Allosteric regulation of purine nucleoside phosphorylase.

Purine nucleoside phosphorylase (EC 2.4.2.1) from bovine spleen is allosterically regulated. With the substrate inosine the enzyme displayed complex kinetics: positive cooperativity vs inosine when this substrate was close to physiological concentrations, negative cooperativity at inosine concentrations greater than 60 microM, and substrate inhibition at inosine greater than 1 mM. No cooperativity was observed with the alternative substrate, guanosine. The activity of purine nucleoside phosphorylase toward the substrate inosine was sensitive to the presence of reducing thiols; oxidation caused a loss of cooperativity toward inosine, as well as a 10-fold decreased affinity for inosine. The enzyme also displayed negative cooperativity toward phosphate at physiological concentrations of Pi, but oxidation had no effect on either the affinity or cooperativity toward phosphate. The importance of reduced cysteines on the enzyme is thus specific for binding of the nucleoside substrate. The enzyme was modestly inhibited by the pyrimidine nucleotides CTP (Ki = 118 microM) and UTP (Ki = 164 microM), but showed greater sensitivity to 5-phosphoribosyl-1-pyrophosphate (Ki = 5.2 microM).
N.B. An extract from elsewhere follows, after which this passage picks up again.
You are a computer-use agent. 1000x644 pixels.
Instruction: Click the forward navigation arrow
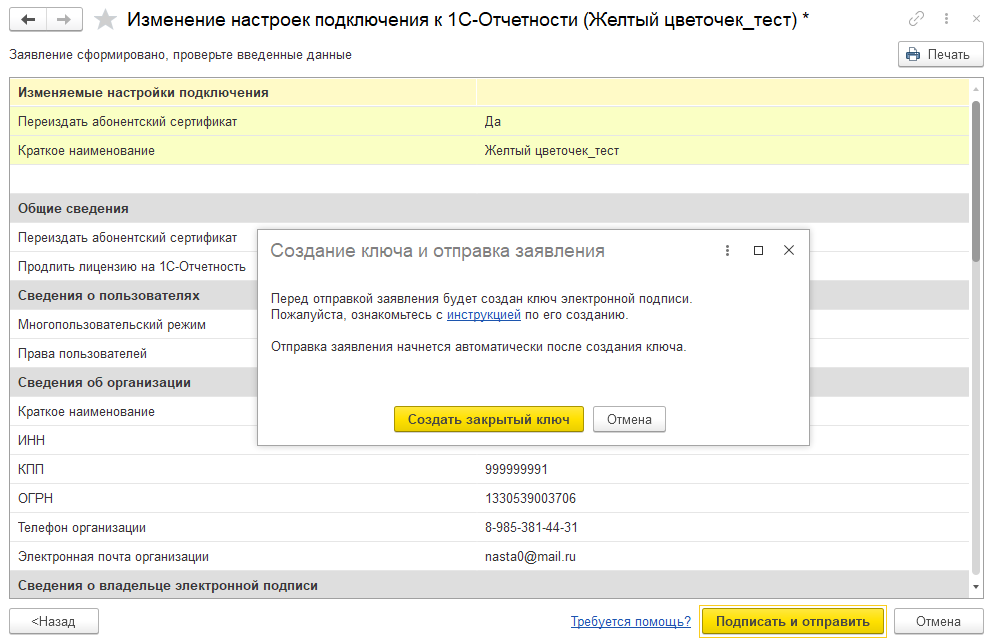[64, 19]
Purine nucleoside phosphorylase. Allosteric regulation of a dissociating enzyme.

Purine nucleoside phosphorylase (EC 2.4.2.1) from bovine spleen is a trimeric enzyme that readily dissociates to the monomer. Dilution of enzyme from 20 to 0.02 microgram of protein/ml is accompanied by a greater than 50-fold increase in the specific activity (vtrimer = 0.23 nmol/min/microgram; vmonomer = 12.5 nmol/min/micrograms). Gel permeation chromatography in the presence of the substrate phosphate shows the enzyme to be predominantly trimeric at 50 mM Pi and predominantly monomeric at 100 mM Pi, when experiments are done at 24 degrees C. No significant dissociation was observed at 4 degrees C with Pi or at either temperature with the substrate inosine. As measured by dissociation, the L0.5 for Pi is 88 mM and thus significantly higher than the Km of 3.1 mM for Pi. Enzyme activity as a function of phosphate concentration showed negative cooperativity, but the conformational response measured by the change in native Mr during dissociation showed positive cooperatively toward Pi. These data support a model for two separate phosphate binding sites on the enzyme. The activity and stability of purine nucleoside phosphorylase are quite sensitive to the concentration of the enzyme as well as appropriate substrates. Although the monomer is interpreted as being a fully active form of the enzyme, the data in general are most consistent with the enzyme functioning in vivo as a regulated trimer.